Opened 5 years ago

Closed 5 years ago

Last modified 5 years ago

#30771 closed Bug (fixed)

Filtering on query result overrides GROUP BY of internal query

Reported by: Aur Saraf Owned by: James Timmins
Component: Database layer (models, ORM) Version: dev
Severity: Normal Keywords: annotate, annotation, filter, groupby, aggregate, aggregation
Cc: Triage Stage: Accepted
Has patch: yes Needs documentation: no
Needs tests: no Patch needs improvement: no
Easy pickings: no UI/UX: no

Description

from django.contrib.auth import models

a = models.User.objects.filter(email__isnull=True).values('email').annotate(m=Max('id')).values('m')
print(a.query) # good
# SELECT MAX("auth_user"."id") AS "m" FROM "auth_user" WHERE "auth_user"."email" IS NULL GROUP BY "auth_user"."email"
print(a[:1].query) # good
# SELECT MAX("auth_user"."id") AS "m" FROM "auth_user" WHERE "auth_user"."email" IS NULL GROUP BY "auth_user"."email"  LIMIT 1
b = models.User.objects.filter(id=a[:1])
print(b.query) # GROUP BY U0."id" should be GROUP BY U0."email"
# SELECT ... FROM "auth_user" WHERE "auth_user"."id" = (SELECT U0."id" FROM "auth_user" U0 WHERE U0."email" IS NULL GROUP BY U0."id"  LIMIT 1)

Change History (12)

comment:1 by Aur Saraf, 5 years ago

Workaround:

from django.contrib.auth import models

a = models.User.objects.filter(email__isnull=True).values('email').aggregate(Max('id'))['id_max']
b = models.User.objects.filter(id=a)

comment:2 by James Timmins, 5 years ago

Owner: changed from nobody to James Timmins
Status: newassigned

comment:3 by Simon Charette, 5 years ago

Thanks for tackling that one James!

If I can provide you some guidance I'd suggest you have a look at lookups.Exact.process_rhs

https://github.com/django/django/blob/ea25bdc2b94466bb1563000bf81628dea4d80612/django/db/models/lookups.py#L265-L267

We probably don't want to perform the clear_select_clause and add_fields(['pk']) when the query is already only selecting a single field.

Version 0, edited 5 years ago by Simon Charette (next)

comment:4 by Mariusz Felisiak, 5 years ago

Triage Stage: UnreviewedAccepted
Version: 2.2master

in reply to:  3 comment:5 by James Timmins, 5 years ago

Thanks so much for the help Simon! This is a great jumping-off point.

There's something that I'm unclear about, which perhaps you can shed some light on. While I was able to replicate the bug with 2.2, when I try to create a test on Master to validate the bug, the group-by behavior seems to have changed.
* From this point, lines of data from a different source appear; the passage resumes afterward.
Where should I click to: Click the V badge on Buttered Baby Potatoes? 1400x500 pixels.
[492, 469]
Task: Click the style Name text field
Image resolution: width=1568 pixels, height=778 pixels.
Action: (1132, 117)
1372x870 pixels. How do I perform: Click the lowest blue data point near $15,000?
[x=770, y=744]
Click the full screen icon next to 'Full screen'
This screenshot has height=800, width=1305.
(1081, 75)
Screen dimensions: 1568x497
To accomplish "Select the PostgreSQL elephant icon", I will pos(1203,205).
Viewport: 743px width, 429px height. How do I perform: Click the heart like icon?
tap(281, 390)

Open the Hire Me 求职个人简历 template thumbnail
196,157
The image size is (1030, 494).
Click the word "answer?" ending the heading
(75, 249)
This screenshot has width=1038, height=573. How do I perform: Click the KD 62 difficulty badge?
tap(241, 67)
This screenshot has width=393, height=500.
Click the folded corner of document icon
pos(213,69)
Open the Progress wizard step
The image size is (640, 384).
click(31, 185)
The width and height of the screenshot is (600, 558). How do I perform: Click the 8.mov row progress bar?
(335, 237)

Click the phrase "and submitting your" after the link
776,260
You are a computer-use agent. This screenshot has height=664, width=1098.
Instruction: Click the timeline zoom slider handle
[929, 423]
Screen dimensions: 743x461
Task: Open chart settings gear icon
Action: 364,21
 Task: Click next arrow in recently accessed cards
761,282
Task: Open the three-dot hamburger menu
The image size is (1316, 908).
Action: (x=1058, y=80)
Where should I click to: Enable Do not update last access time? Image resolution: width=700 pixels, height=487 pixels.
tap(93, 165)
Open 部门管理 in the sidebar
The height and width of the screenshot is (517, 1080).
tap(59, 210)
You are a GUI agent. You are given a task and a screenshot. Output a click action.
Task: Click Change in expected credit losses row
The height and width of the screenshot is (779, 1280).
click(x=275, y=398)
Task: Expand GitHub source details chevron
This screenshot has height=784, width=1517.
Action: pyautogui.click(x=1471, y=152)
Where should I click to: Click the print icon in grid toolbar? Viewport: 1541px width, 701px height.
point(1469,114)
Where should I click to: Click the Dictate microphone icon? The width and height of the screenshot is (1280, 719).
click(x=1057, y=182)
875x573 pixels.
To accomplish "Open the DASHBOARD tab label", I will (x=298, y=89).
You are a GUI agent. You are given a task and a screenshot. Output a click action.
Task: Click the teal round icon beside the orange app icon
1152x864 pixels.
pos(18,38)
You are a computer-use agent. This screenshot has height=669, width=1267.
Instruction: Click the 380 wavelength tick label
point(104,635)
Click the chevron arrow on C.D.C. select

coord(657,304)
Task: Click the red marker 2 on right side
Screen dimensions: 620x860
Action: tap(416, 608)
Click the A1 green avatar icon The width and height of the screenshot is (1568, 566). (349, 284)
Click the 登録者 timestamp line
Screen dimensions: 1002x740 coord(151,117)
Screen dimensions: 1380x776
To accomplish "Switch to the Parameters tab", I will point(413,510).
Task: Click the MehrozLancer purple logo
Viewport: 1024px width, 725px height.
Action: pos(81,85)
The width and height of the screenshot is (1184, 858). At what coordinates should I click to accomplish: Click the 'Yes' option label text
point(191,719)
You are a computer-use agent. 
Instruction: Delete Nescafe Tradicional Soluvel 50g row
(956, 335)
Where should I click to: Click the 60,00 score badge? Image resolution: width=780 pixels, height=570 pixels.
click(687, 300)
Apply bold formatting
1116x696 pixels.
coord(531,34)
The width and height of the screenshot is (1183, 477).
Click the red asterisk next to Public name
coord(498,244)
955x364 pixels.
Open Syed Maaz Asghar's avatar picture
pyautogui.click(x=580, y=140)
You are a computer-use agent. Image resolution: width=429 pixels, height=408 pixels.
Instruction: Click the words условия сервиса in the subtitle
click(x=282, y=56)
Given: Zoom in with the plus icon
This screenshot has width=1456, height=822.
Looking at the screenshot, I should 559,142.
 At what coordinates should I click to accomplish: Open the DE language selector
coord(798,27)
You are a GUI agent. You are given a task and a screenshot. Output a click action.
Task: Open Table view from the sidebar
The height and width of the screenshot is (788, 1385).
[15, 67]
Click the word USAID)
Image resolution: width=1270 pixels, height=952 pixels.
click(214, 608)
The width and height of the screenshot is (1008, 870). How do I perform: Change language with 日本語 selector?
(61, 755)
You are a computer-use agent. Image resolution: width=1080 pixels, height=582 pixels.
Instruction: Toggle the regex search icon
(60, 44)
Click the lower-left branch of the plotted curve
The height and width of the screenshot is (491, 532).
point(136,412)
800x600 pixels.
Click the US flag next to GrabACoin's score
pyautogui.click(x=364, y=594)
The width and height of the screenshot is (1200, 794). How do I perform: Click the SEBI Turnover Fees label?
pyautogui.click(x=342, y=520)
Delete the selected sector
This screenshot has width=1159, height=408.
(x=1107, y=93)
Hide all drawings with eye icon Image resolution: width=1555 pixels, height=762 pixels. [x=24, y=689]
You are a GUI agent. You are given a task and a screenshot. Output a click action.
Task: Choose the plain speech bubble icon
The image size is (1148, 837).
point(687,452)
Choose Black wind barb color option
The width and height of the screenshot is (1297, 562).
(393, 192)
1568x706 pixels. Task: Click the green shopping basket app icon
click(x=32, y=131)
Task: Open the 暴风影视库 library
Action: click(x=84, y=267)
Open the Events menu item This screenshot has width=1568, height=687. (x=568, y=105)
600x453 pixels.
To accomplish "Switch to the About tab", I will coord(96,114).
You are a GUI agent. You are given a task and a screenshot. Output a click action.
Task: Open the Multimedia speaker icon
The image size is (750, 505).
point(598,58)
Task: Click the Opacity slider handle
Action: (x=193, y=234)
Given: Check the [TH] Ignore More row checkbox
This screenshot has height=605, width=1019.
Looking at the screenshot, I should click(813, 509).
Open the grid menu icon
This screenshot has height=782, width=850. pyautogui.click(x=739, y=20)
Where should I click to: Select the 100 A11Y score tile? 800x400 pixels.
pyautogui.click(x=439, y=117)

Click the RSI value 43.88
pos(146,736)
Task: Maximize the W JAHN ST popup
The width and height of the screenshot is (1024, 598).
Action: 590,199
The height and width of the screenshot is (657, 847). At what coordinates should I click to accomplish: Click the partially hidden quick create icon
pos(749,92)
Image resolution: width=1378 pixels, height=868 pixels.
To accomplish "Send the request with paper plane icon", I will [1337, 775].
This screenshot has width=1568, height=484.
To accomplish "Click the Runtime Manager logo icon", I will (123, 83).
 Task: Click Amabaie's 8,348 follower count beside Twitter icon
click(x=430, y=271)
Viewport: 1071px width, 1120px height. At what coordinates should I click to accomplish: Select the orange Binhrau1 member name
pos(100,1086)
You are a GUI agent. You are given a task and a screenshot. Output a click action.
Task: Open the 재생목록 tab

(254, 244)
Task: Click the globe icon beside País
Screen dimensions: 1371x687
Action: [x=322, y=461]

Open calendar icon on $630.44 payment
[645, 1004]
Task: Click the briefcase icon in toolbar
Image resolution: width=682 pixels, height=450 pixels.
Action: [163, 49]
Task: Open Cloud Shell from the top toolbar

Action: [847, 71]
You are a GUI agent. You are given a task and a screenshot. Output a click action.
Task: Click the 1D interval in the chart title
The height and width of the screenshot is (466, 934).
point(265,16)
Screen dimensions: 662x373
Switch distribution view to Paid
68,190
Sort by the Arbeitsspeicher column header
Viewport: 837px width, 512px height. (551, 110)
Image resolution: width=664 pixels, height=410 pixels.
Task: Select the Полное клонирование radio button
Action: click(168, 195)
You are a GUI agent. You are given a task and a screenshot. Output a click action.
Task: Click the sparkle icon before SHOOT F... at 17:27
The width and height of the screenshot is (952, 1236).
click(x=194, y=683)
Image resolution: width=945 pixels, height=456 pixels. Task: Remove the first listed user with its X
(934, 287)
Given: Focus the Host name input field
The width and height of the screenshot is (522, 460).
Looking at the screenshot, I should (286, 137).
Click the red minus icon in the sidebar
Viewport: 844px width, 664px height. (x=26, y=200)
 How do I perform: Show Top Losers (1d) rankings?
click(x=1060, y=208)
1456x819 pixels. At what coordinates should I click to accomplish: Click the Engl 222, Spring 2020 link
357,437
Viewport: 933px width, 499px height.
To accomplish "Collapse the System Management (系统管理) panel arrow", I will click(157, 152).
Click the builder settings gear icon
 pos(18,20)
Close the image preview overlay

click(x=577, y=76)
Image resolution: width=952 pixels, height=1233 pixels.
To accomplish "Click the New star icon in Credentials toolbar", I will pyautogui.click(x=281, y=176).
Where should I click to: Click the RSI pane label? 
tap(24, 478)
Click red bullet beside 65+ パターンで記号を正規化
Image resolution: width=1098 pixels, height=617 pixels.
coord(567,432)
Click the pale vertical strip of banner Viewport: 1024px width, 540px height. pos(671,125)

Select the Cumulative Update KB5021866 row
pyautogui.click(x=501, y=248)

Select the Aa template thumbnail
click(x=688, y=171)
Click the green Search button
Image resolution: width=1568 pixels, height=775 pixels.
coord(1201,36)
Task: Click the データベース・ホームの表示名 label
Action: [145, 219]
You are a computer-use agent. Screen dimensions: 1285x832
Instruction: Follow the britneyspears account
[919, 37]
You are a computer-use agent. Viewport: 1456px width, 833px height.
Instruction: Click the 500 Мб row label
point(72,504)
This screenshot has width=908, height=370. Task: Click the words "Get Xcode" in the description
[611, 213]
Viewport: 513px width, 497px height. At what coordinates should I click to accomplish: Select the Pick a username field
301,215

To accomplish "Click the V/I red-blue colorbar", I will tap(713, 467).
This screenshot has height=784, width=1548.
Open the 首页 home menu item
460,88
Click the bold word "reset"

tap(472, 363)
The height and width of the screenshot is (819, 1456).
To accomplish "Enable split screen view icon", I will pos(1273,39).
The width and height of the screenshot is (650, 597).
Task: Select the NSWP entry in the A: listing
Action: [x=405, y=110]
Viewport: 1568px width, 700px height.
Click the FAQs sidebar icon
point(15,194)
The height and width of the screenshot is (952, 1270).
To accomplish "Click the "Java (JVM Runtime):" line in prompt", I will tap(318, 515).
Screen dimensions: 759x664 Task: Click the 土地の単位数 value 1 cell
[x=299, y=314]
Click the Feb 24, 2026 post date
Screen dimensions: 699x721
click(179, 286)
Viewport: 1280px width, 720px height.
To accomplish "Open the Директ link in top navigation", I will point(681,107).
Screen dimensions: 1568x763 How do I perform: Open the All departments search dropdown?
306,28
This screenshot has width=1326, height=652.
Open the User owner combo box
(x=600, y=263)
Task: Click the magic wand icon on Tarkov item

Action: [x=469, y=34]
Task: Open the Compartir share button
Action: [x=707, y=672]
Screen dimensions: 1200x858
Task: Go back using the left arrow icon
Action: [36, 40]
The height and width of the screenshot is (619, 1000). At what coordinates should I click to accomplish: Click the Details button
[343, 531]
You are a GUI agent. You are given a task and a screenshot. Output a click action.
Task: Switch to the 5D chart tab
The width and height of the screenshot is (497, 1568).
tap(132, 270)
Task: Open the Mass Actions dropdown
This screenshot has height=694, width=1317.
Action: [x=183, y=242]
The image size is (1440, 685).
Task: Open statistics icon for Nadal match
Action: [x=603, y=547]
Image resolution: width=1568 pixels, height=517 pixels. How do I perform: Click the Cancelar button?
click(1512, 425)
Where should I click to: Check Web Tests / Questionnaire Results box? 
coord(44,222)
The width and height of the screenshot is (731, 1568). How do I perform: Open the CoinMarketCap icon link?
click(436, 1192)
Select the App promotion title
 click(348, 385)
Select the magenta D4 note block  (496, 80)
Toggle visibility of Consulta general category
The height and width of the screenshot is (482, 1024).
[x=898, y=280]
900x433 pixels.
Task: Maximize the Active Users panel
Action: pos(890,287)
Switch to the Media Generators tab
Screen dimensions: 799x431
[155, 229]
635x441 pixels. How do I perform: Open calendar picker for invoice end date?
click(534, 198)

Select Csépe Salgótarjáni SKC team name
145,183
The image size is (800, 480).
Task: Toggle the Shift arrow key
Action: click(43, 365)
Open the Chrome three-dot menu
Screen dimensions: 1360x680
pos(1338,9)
Here's the test that I created:

    def test_exact_selected_field_rhs_subquery(self):
        author_1 = Author.objects.create(name='one')
        author_2 = Author.objects.create(name='two')
        max_ids = Author.objects.filter(alias__isnull=True).values('alias').annotate(m=Max('id')).values('m')
        authors = Author.objects.filter(id=max_ids[:1])
        
        self.assertFalse(str(max_ids.query)) # This was just to force the test-runner to output the query.
        
        self.assertEqual(authors[0], author_2)

And here's the resulting query:

SELECT MAX("lookup_author"."id") AS "m" FROM "lookup_author" WHERE "lookup_author"."alias" IS NULL GROUP BY "lookup_author"."alias", "lookup_author"."name"

It no longer appears to be grouping by the 'alias' field listed in the initial .values() preceeding the .annotate(). I looked at the docs and release notes to see if there was a behavior change, but didn't see anything listed.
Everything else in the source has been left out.